--- Data entries ---
____________________

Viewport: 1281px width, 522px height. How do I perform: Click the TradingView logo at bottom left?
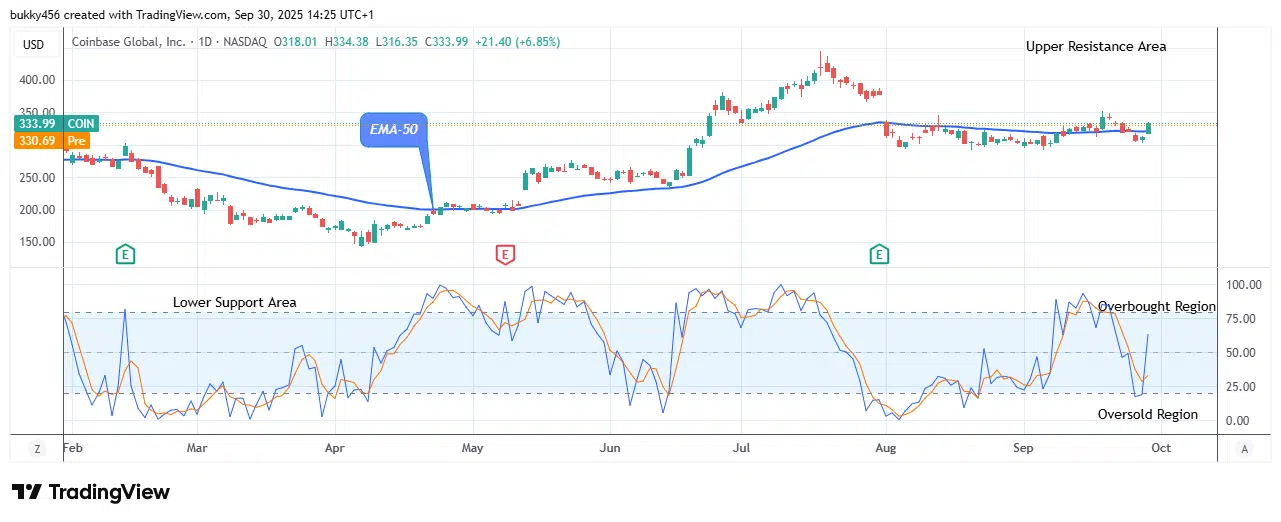(91, 492)
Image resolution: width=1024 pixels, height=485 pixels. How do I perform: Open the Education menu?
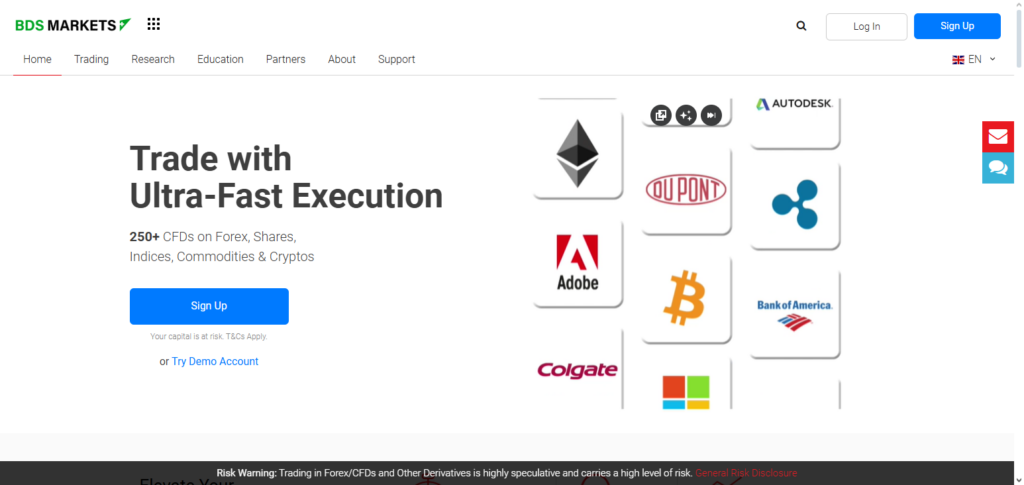coord(220,59)
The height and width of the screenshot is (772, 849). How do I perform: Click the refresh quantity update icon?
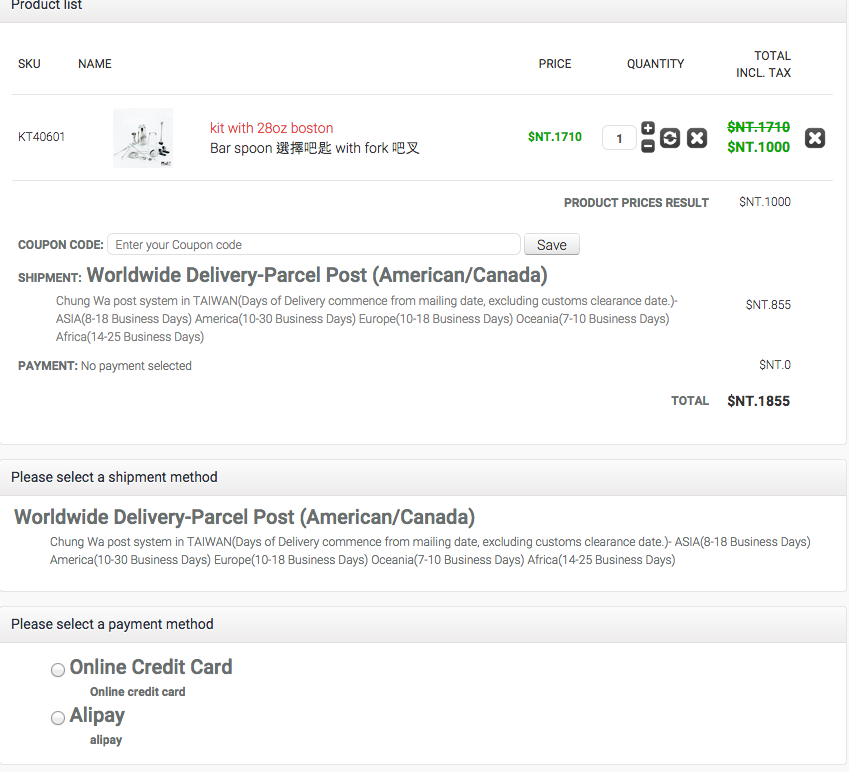(670, 138)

____________________

Above are records to transcribe exactly; leave their pictures out.

Viewport: 1281px width, 522px height. How do I perform: Click the TradingView logo at bottom left?
(91, 492)
Image resolution: width=1024 pixels, height=485 pixels. How do I perform: Open the Education menu?
coord(220,59)
The height and width of the screenshot is (772, 849). How do I perform: Click the refresh quantity update icon?
(670, 138)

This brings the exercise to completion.